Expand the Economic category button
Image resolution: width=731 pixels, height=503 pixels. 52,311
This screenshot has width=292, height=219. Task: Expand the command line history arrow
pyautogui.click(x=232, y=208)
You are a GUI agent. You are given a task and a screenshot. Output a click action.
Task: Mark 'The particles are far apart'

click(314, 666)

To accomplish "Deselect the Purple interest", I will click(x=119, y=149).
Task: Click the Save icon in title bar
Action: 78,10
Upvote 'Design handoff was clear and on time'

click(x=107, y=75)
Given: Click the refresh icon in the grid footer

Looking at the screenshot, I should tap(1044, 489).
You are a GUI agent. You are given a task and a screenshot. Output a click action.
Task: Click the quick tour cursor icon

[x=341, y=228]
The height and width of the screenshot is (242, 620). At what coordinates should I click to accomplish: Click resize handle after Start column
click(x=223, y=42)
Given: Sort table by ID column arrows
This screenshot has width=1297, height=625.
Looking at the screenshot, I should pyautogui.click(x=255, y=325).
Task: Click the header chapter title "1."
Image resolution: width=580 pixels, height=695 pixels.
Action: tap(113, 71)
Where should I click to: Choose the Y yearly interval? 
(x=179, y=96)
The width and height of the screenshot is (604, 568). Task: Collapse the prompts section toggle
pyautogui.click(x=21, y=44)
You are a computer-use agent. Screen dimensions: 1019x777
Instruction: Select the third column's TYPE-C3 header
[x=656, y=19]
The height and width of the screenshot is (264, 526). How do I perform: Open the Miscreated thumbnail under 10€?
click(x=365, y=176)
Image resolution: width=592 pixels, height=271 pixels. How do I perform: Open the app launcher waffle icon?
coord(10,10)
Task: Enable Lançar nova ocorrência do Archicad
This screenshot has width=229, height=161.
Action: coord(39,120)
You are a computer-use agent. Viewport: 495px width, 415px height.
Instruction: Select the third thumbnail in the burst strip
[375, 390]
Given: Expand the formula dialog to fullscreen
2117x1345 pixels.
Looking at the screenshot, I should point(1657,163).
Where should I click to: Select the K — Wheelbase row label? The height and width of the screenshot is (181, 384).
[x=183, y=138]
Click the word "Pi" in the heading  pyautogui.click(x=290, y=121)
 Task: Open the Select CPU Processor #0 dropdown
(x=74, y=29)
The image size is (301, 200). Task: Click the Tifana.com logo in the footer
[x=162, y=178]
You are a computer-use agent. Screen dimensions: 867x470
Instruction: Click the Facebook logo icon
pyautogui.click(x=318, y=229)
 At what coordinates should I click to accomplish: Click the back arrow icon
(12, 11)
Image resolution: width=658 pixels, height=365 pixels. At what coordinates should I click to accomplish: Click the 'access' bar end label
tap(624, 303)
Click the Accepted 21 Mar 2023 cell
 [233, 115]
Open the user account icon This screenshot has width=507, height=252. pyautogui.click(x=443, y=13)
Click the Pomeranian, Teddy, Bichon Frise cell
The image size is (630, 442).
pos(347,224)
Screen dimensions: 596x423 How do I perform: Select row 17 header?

══════════

**Problem details:** Using the data above, restate every record word for word.

**Answer below:**
Expand the Economic category button
Image resolution: width=731 pixels, height=503 pixels. 52,311
This screenshot has width=292, height=219. Task: Expand the command line history arrow
pyautogui.click(x=232, y=208)
You are a GUI agent. You are given a task and a screenshot. Output a click action.
Task: Mark 'The particles are far apart'

click(314, 666)

To accomplish "Deselect the Purple interest", I will click(x=119, y=149).
Task: Click the Save icon in title bar
Action: 78,10
Upvote 'Design handoff was clear and on time'

click(x=107, y=75)
Given: Click the refresh icon in the grid footer

Looking at the screenshot, I should tap(1044, 489).
You are a GUI agent. You are given a task and a screenshot. Output a click action.
Task: Click the quick tour cursor icon

[x=341, y=228]
The height and width of the screenshot is (242, 620). At what coordinates should I click to accomplish: Click resize handle after Start column
click(x=223, y=42)
Given: Sort table by ID column arrows
This screenshot has width=1297, height=625.
Looking at the screenshot, I should pyautogui.click(x=255, y=325).
Task: Click the header chapter title "1."
Image resolution: width=580 pixels, height=695 pixels.
Action: tap(113, 71)
Where should I click to: Choose the Y yearly interval? 
(x=179, y=96)
The width and height of the screenshot is (604, 568). Task: Collapse the prompts section toggle
pyautogui.click(x=21, y=44)
You are a computer-use agent. Screen dimensions: 1019x777
Instruction: Select the third column's TYPE-C3 header
[x=656, y=19]
The height and width of the screenshot is (264, 526). How do I perform: Open the Miscreated thumbnail under 10€?
click(x=365, y=176)
Image resolution: width=592 pixels, height=271 pixels. How do I perform: Open the app launcher waffle icon?
coord(10,10)
Task: Enable Lançar nova ocorrência do Archicad
This screenshot has width=229, height=161.
Action: coord(39,120)
You are a computer-use agent. Viewport: 495px width, 415px height.
Instruction: Select the third thumbnail in the burst strip
[375, 390]
Given: Expand the formula dialog to fullscreen
2117x1345 pixels.
Looking at the screenshot, I should point(1657,163).
Where should I click to: Select the K — Wheelbase row label? The height and width of the screenshot is (181, 384).
[x=183, y=138]
Click the word "Pi" in the heading  pyautogui.click(x=290, y=121)
 Task: Open the Select CPU Processor #0 dropdown
(x=74, y=29)
The image size is (301, 200). Task: Click the Tifana.com logo in the footer
[x=162, y=178]
You are a computer-use agent. Screen dimensions: 867x470
Instruction: Click the Facebook logo icon
pyautogui.click(x=318, y=229)
 At what coordinates should I click to accomplish: Click the back arrow icon
(12, 11)
Image resolution: width=658 pixels, height=365 pixels. At what coordinates should I click to accomplish: Click the 'access' bar end label
tap(624, 303)
Click the Accepted 21 Mar 2023 cell
 [233, 115]
Open the user account icon This screenshot has width=507, height=252. pyautogui.click(x=443, y=13)
Click the Pomeranian, Teddy, Bichon Frise cell
The image size is (630, 442).
pos(347,224)
Screen dimensions: 596x423 How do I perform: Select row 17 header?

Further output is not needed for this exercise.